From: Andrew Morton <akpm@osdl.org>
To: Christoph Lameter <clameter@sgi.com>
Cc: nickpiggin@yahoo.com.au, linux-mm@kvack.org
Subject: Re: Avoid excessive time spend on concurrent slab shrinking
Date: Fri, 31 Mar 2006 15:46:08 -0800 [thread overview]
Message-ID: <20060331154608.00a36954.akpm@osdl.org> (raw)
In-Reply-To: <Pine.LNX.4.64.0603311507130.8617@schroedinger.engr.sgi.com>
Christoph Lameter <clameter@sgi.com> wrote:
>
> On Fri, 31 Mar 2006, Andrew Morton wrote:
>
> > Christoph Lameter <clameter@sgi.com> wrote:
> > >
> > > We experienced that concurrent slab shrinking on 2.6.16 can slow down a
> > > system excessively due to lock contention.
> >
> > How much?
>
> System sluggish in general. cscope takes 20 minutes to start etc. Dropping
> the caches restored performance.
OK. What sort of system was it, and what was the workload? FIlesystem types?

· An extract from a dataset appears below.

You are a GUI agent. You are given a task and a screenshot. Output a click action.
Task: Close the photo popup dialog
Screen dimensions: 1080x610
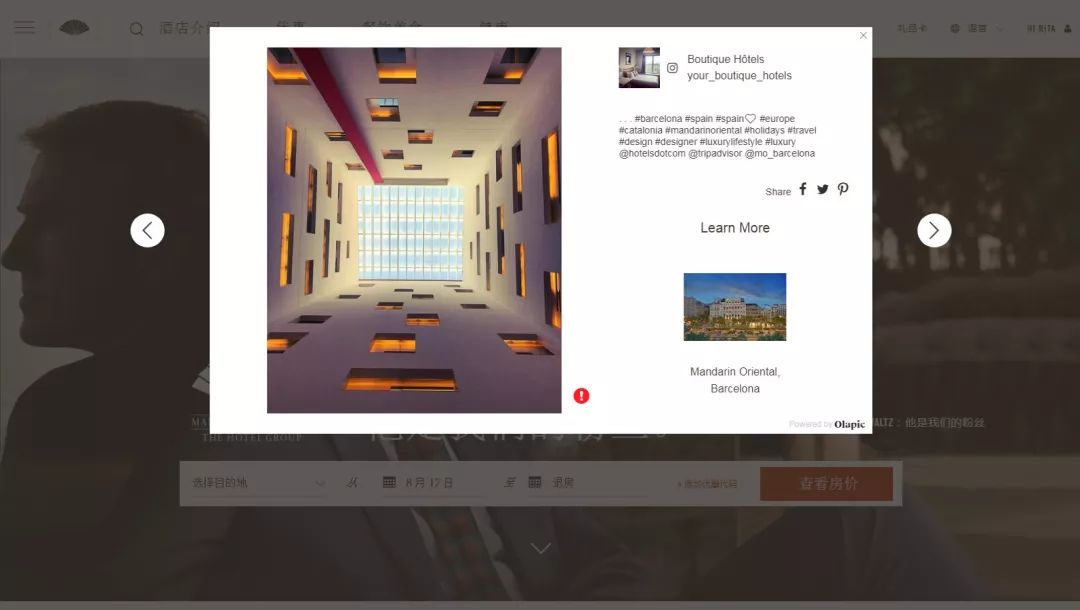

What sort of overhead was it? sleeping-in-D-state?
pingponging-cachelines-around?
It's been like that for an awful long time. Can you think why this has
only just now been noticed?
> > Which lock(s)?
>
> Seems to be mainly iprune_sem. So its inode reclaim.
But why on earth would iprune_mutex make such a difference? The kernel can
throw away inodes at a great old rate, and it takes quite some time to
restore them.
I fear that something new is happening, and that prune_icache() is now
doing lots of work without achieving anything.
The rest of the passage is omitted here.